During the Great War he performed in support of various patriotic causes.

He was nominated one of the 15 notable musicians of South Australia of the late 19th and early 20th centuries: Frederick Bevan, Charles Cawthorne, E. Harold Davies, J. M. Dunn, Thomas Grigg, Hermann Heinicke, John Horner, E. H. Wallace Packer, Harold Parsons, W. R. Pybus, I. G. Reimann, William Silver, C. J. Stevens, Oscar Taeuber, Arthur Williamson.

==Family==
Thomas Grigg married Rachel Ellen Worthley (1859 – 17 October 1913) on 7 July 1879, had a home at 19 Robert Street North Unley. They had five daughters, none of whom married and mostly lived in the family home:
- Etta Jane Worthley Grigg (25 July 1880 – 5 January 1945) was a fine viola player; taught and appeared on stage with her father. She was a foundation member in 1936 of the Adelaide Symphony Orchestra, sponsored by the ABC. She never married, died in Adelaide.

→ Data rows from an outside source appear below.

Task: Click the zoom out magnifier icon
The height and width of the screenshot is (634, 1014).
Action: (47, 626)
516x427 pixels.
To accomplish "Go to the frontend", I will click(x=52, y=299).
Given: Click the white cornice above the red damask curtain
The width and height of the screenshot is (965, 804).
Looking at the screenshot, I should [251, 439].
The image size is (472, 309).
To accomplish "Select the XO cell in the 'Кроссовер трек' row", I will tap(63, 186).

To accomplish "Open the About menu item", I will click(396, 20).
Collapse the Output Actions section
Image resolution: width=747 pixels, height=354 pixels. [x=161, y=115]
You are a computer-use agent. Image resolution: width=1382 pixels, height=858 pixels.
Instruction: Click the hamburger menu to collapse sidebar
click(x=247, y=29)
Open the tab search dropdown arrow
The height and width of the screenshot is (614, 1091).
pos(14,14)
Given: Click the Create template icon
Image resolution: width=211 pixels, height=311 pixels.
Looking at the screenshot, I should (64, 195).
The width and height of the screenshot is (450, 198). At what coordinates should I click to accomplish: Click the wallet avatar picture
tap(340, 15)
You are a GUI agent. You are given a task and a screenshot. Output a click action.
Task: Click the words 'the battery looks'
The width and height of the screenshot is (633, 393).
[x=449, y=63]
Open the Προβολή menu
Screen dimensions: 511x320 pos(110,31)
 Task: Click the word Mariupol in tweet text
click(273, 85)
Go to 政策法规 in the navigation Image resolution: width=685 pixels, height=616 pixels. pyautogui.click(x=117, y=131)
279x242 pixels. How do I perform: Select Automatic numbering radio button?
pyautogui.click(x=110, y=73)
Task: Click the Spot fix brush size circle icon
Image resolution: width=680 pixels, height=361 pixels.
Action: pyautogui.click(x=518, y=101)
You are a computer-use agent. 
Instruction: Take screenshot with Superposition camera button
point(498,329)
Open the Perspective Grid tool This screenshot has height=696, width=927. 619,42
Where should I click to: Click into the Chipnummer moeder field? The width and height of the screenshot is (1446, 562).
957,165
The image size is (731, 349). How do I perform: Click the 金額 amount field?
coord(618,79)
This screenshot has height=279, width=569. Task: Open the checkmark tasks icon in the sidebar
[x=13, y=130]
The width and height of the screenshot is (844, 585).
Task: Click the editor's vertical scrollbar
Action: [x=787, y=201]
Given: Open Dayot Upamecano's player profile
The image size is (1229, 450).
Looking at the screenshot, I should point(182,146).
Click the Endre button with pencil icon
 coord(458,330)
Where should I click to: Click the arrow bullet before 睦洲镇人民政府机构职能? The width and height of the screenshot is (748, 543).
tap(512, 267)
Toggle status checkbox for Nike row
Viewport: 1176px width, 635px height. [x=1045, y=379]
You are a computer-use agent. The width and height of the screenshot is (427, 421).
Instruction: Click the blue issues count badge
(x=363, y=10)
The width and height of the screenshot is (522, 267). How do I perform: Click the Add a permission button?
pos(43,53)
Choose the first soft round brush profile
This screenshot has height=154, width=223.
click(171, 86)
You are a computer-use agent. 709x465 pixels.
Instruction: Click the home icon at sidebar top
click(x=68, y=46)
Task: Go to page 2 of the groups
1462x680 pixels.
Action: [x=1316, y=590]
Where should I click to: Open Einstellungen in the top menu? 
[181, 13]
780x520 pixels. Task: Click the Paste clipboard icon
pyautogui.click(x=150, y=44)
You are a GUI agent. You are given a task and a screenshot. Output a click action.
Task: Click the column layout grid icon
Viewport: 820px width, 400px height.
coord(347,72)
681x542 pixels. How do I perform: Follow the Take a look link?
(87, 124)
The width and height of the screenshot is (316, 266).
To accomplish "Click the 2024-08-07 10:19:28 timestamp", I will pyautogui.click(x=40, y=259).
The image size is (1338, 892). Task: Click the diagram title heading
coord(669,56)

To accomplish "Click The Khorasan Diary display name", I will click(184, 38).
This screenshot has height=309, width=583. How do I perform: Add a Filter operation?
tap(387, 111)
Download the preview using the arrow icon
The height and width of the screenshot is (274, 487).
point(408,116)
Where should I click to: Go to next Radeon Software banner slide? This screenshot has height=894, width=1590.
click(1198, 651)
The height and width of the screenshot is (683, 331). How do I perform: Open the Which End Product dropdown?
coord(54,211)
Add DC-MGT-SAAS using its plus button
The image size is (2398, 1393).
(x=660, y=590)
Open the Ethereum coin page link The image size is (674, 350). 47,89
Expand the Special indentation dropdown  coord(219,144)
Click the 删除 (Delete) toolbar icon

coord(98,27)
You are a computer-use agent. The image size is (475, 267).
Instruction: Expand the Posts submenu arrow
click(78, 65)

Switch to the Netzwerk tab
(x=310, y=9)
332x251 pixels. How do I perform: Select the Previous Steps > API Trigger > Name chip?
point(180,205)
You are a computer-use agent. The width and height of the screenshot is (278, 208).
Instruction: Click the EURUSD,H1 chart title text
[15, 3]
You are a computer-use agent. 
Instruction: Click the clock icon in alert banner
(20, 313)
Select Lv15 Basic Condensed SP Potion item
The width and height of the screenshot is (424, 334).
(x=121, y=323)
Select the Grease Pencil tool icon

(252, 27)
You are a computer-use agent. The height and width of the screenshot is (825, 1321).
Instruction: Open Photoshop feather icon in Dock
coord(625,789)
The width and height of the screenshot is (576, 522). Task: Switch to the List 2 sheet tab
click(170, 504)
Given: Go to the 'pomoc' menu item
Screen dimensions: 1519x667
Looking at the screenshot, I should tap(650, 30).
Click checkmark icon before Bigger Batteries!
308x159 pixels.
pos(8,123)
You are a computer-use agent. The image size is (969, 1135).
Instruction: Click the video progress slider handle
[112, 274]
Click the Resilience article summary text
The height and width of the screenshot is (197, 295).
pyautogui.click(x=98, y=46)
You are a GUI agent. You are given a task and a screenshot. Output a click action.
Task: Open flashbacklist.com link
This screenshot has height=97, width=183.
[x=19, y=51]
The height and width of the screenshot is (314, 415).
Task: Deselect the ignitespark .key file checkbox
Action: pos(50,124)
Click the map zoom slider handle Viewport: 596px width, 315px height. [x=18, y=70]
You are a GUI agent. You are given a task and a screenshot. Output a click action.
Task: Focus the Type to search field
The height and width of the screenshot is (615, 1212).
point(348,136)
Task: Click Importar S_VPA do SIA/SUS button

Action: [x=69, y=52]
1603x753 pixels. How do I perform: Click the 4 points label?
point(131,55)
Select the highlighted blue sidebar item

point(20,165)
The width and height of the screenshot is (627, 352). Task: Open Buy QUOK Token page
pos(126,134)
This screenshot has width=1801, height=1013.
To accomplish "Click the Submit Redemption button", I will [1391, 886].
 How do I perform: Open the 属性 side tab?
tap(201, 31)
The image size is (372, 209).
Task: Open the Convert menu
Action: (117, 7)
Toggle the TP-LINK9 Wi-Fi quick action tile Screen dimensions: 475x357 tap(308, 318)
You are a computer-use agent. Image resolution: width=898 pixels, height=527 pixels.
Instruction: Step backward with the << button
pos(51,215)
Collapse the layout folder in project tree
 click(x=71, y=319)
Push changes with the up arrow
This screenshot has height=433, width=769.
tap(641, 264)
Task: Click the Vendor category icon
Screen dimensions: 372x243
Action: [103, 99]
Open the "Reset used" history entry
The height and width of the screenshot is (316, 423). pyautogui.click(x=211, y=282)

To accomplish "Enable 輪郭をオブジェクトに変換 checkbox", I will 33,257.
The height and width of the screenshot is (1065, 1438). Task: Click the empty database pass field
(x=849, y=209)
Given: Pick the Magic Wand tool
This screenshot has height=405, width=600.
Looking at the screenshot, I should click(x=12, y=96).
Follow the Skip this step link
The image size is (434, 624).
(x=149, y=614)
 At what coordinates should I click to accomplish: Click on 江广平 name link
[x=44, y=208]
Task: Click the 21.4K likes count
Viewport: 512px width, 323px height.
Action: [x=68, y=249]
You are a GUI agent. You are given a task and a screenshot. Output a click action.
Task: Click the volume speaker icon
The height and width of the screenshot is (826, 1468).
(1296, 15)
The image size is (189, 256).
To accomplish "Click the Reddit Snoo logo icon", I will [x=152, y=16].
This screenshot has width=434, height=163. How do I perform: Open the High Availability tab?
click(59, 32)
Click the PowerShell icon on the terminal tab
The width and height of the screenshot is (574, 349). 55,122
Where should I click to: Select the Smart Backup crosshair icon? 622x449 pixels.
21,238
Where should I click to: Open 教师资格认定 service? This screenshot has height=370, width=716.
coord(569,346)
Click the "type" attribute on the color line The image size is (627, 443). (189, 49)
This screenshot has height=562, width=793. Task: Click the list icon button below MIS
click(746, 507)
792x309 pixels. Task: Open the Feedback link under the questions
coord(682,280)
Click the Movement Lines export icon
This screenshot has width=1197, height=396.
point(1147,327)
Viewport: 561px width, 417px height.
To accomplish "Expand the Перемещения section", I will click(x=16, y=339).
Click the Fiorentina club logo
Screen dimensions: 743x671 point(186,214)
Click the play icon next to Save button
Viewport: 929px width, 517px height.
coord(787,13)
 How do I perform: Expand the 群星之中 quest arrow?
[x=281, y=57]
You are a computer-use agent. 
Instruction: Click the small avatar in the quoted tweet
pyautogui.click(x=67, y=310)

- Mary Elizabeth Grigg (1882–1886)
- Mabel "May" Grigg (1885–1969) was a painter, known as May Grigg. She studied under Hans Heysen, painted portraits. She won the Melrose Prize in 1921 for a portrait of her father, and took the prize again the following year. May Grigg later served as senior art mistress at Ballarat Technical Art School until 1945 when she returned to teach at the South Australian School of Arts and Crafts. The State Library of South Australia has a self-portrait by May Grigg.